Bu yanlış düşünce “Cinsiyet eşitsizliğinde ezilen kesim kadınlardır, bu sebeple çelişkinin esas tarafı kadındır” fikriyle “karıştırılmakta”, “kadın sorunu kadınların sorunudur” yaklaşımından açığa çıkan hatalı pratikler, “kadın sorununda özne kadınlar” düşüncesiyle açıklanmaya çalışılmaktadır. Oysa çözümü getirecek yaklaşım kadında da erkekte de vücut bulabilir ve bulmaktadır da. Yukarıda ifade ettiğimiz yönleri ile birlikte kadın sorununda çözümün ezilen kadın koşullarını kavramaktan geçtiği doğrudur. Ancak bu özelde komünist erkeklerin genelde işçi ve emekçi erkeklerin sorumluluğu, anlamı, önemi olmadığı anlamına gelmez. Böyle yorumlanması ya feminist bakış açısından ya da erkek egemen bakış açısından kaynaklanıyordur. Bu yanlıştır. Bu sorunda “devrimci erkek tutumunun”, özel olarak komünist erkek tavrının iki yönlü sorgulanması gerekir: Birincisi, erkek olarak cinsiyetinin toplumsal özelliklerini taşıyor olmak, bundan kurtulmak yolunda gerçek toplumsal bir hesaplaşmaya girişirken kendini bundan ayrı görmemek; ikincisi, komünist olmak, cinsiyet rollerine karşı savaşmak zorunda olmak, değişmek ve düzelmek için komünist ilkelere bağlı bir bilinçle kadın sorununda kendi varlığını kavramak ve çözümü sahiplenmek… Burada şunu özellikle belirtmek gerekir: Nasıl ki kadınların cinsel özellikleri onların komünistleşmesinde onlara ayak bağı, zincir oluyorsa erkeklerin de cinsel özellikleri onların komünistleşme çabalarında pranga olmaktadır. Bu durumdan “Kadın sorunu kadınların sorunudur” denerek kurtulacağını sanmak açıktır ki körlüğe bile isteye devam etmektir.
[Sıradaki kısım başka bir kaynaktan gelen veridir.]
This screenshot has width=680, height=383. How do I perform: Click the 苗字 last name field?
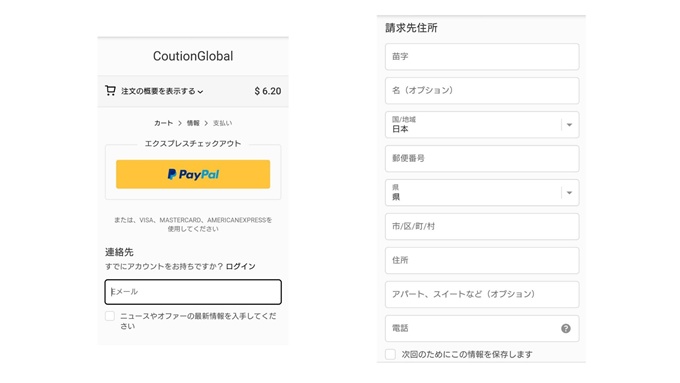click(x=482, y=56)
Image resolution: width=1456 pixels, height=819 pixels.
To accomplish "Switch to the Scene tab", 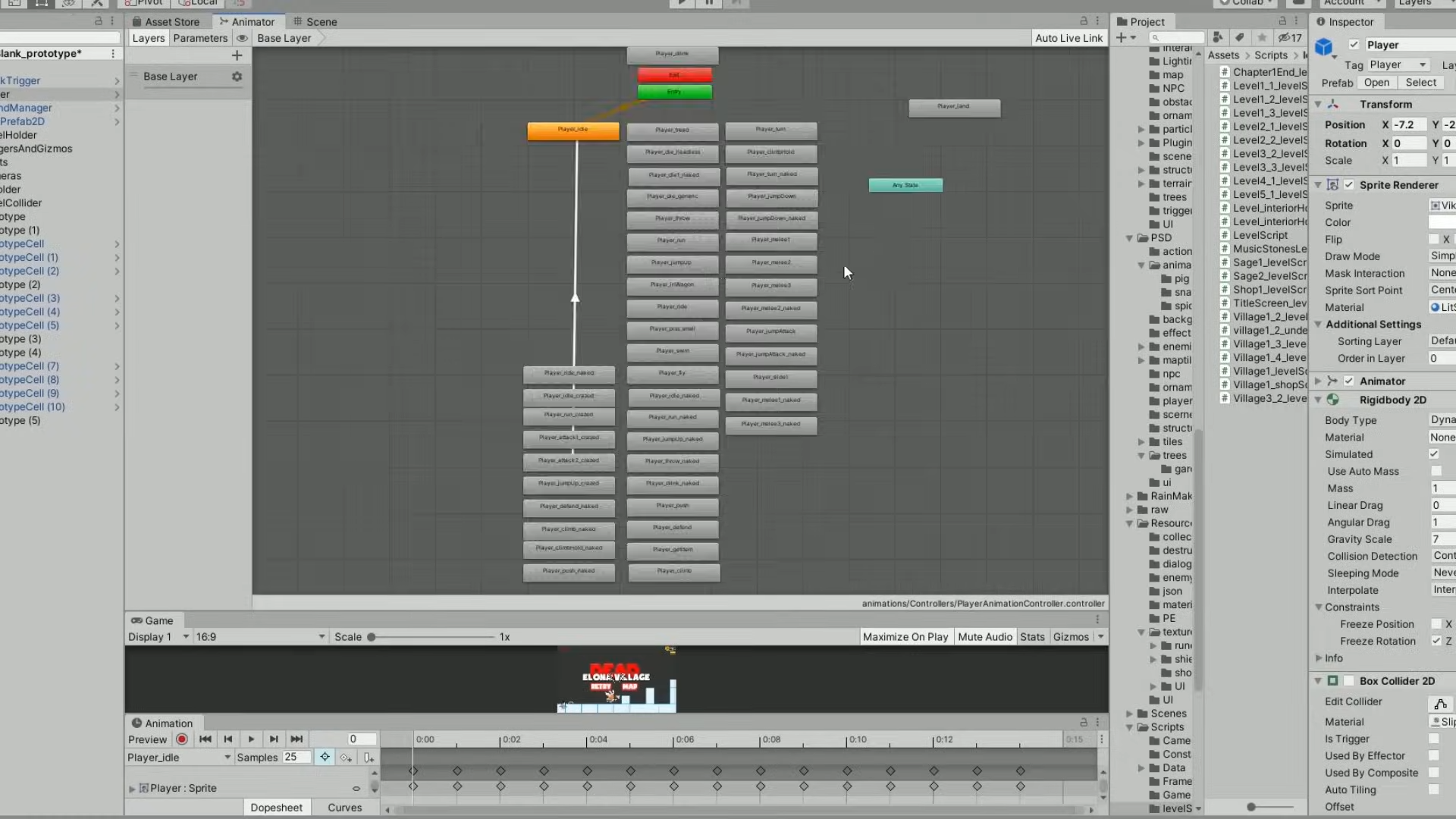I will 315,22.
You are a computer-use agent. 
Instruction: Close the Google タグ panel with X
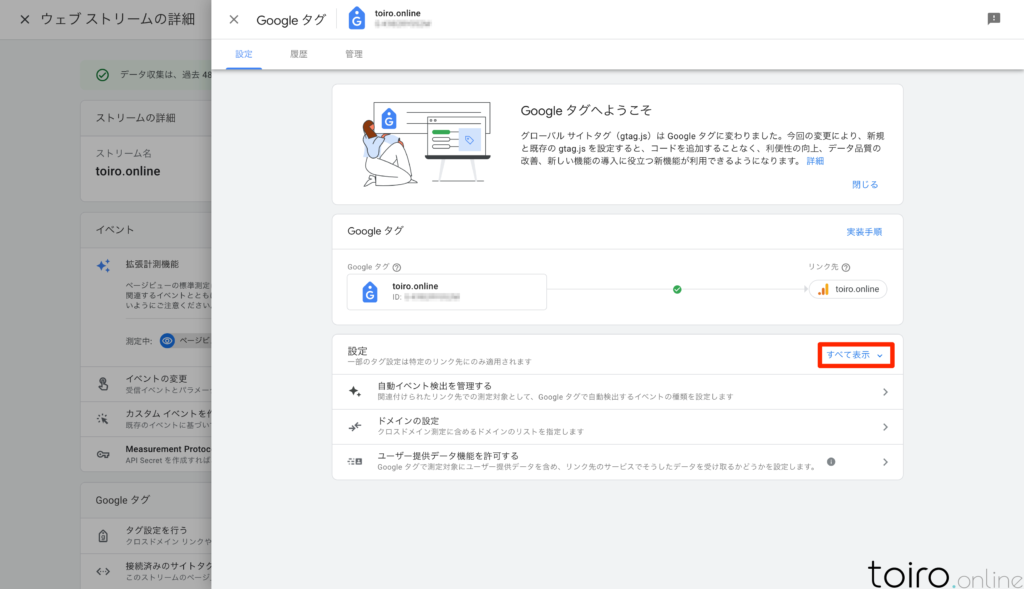pos(234,20)
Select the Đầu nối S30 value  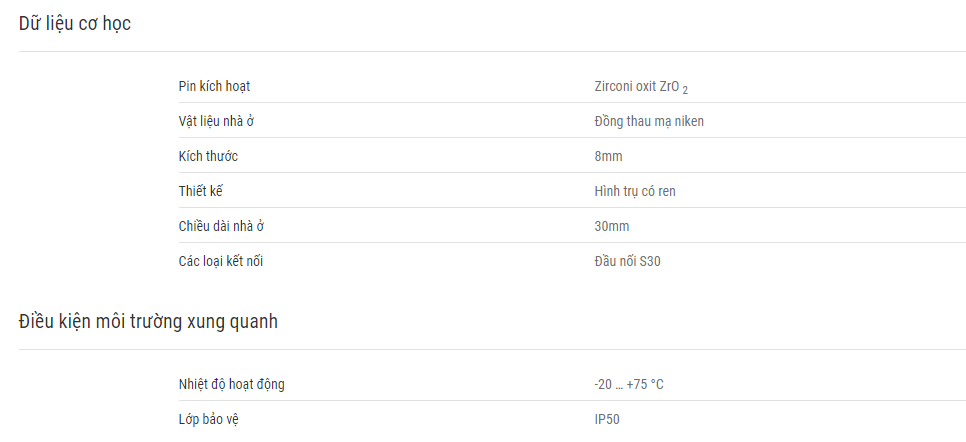coord(627,261)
Görüldüğü gibi cinsiyet eşitsizliği ne sadece kadınları etkilemektedir ne de sadece onları ilgilendiren bir sorundur. Çok köklü toplumsal bir sorundur, devrimimizin çözmesi gereken temel sorunlardan biridir. Komünistlerin dünya görüşü her koşul altında ezen ezilen ilişkisinde, haklı haksız savaşımında vd. nasıl konumlandıklarında anlaşılır. Bu açıdan her komünist ve hatta kadın sorununda devrimci tutumu benimseyen ya da benimsemek çabasında olan her kişi yerini doğru tanımlamalıdır. Böylece kadın olmadığı için kadın sorununu kendi sorunu, devrimin sorunu olarak görmemenin ya da bir sorun olarak görmemenin -ki “kadın sorunu kadınların sorunudur” anlayışının tipik bir yansıması sorun olarak görmemektir- yanlışlığı açığa çıkmış olur.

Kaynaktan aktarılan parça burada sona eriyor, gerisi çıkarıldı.